Who would send me this, and what in spite of.

Nineteen.
I wake up in the morning and take my daily medications.
I go to therapy and talk about my daily life.
Try to mend the things that has broken my heart.
But I laugh and I smile as I take the floor for competition every weekend.

Eighteen.
I'm finally an adult.
I can do what I want.
I can be out late.
"Want a drink?"
Where am I?
Who am I?

Seventeen.
I wake up at 6:30 AM every morning to go to high school.
Hoping that I won't get another nasty look from some person I don't even know.
My dad's coming home soon..
That should make it all better, right?

Sixteen.
The big birthday.
But it isn't so big.
I'm trapped.
I'm being abused and my emotions are lost.
"NO!!"
I scream into the phone,
Yelling at my father trying to tell me who to be.
Rehearsal after rehearsal.
Another punch to the face.
And another..

Fifteen.
I'm diagnosed with clinical depression.
"Here, take this pill every morning. Come back if it doesn't work."
I wearily walk into my home and set up for my party.
Aching inside and what has been revealed to me.
"Hi. I'm Chloe.
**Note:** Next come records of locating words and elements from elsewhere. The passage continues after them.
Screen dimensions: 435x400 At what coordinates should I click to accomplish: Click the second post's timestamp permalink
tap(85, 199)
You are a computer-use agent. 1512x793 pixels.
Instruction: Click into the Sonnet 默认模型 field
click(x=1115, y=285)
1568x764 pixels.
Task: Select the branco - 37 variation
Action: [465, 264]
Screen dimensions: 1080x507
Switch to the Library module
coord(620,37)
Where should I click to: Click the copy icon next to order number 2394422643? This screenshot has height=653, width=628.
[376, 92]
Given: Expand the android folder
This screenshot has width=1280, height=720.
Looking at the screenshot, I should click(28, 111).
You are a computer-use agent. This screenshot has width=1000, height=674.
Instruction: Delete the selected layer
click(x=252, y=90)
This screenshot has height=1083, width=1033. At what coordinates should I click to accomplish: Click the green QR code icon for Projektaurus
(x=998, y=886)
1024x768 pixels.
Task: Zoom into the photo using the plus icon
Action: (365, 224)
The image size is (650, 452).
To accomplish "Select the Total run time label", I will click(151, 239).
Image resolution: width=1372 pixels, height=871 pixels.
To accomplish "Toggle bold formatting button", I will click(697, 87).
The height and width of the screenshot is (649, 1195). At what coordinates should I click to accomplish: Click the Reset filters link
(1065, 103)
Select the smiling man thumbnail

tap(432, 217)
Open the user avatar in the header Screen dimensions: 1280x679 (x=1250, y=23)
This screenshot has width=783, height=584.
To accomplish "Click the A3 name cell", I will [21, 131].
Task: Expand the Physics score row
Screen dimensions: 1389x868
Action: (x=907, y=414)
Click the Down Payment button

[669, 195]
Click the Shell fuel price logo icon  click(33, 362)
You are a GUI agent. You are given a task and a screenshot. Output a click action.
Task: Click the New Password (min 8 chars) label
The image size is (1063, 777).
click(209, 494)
I'm here because I self harm."
I say to a lady I don't even know.

Fourteen.
He's gone.
Taken.
I'm in the desert trying to understand where he is and how he got there.
Dad, where did you go?
I look up at the stars and can't help but think,
God, how could you do this to me?
How could ANY of you do this to me?

Thirteen.
I practice my new instrument in my room.
Hoping to become something out of nothing.
Life was easy.
Friends were still around.
Life hadn't become that complicated yet.

Twelve.
I ride my new bike down the street and glow with happiness as my dad comes home from work.
I tell my mom about what I saw and what I did today.
How it poured rain but I still made it to the recreation center.
Because I could do it.
I knew I could.

Eleven.
Blink.

Ten.
Hold my breath.

Nine.
Something is wrong with me.
Why do I feel so different?

Eight.
I'm being dunked under water for this religion I don't understand.
That I don't know much about.

Seven.
Help.

Six.
I run outside in the bright morning to see my best friends.

Five.
My mom does my hair and makes me breakfast.
She tells me that I tend to get grumpy when I haven't eaten.

Four.
Things are simple. 
Life is easy.
All I have to do is play and be happy.

Three.
Blink.

Two.
I'm becoming part of this family.

One.
I open my eyes.

The day of my birth.
I never expected to be where I am today.